The public often defers to medical experts, but not always:
Imagine you are seated at a table with two bowls in front of you. One contains peanuts, the other tablets of the illegal recreational drug MDMA (ecstasy). A stranger joins you, and you have to decide whether to give them a peanut or a pill. Which is safest? You should give them ecstasy, of course. A much larger percentage of people suffer a fatal acute reaction to peanuts than to MDMA. …
As New Scientist went to press, the UK government's Advisory Council on the Misuse of Drugs was widely expected to recommend downgrading it, based on evidence of its limited harmfulness (see "Ecstasy's legacy: so far, so good"). Yet the government has already rejected the advice.

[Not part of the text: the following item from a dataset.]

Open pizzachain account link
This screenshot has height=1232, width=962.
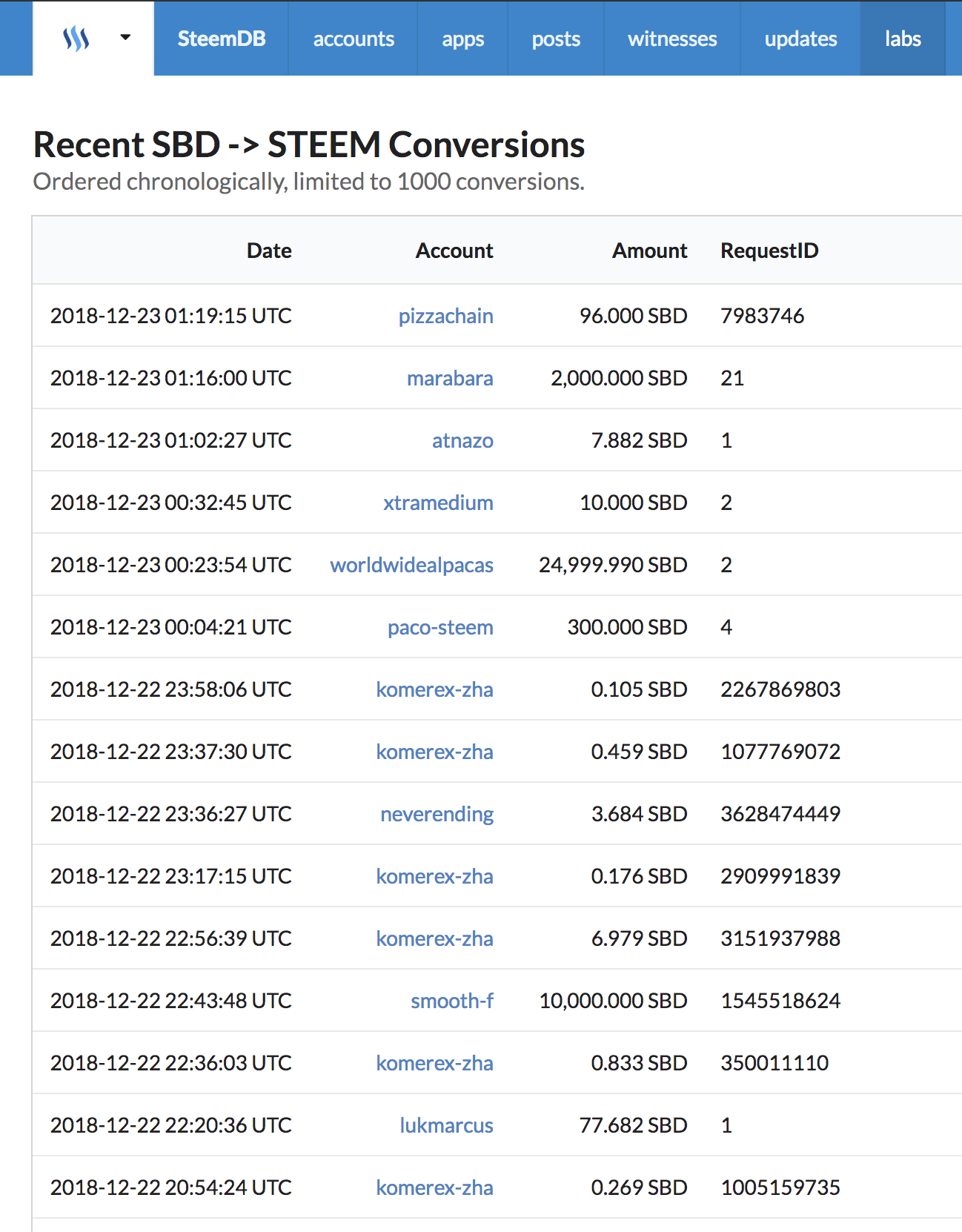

No doubt this is partly a reaction to the furore over the government's de facto decriminalisation of cannabis in 2004, based on another advisory council recommendation. Despite the fact that the move actually reduced the quantity of cannabis being smoked … the government recently reversed it in the face of implacably bad press.
For evidence of how irrational and lacking in perspective the public debate has become, consider how the advisory council's chairman, David Nutt, found himself in hot water last weekend for comparing the harm caused by ecstasy to the harm caused by horse riding.
How does the public decide when to believe medical experts and when not to?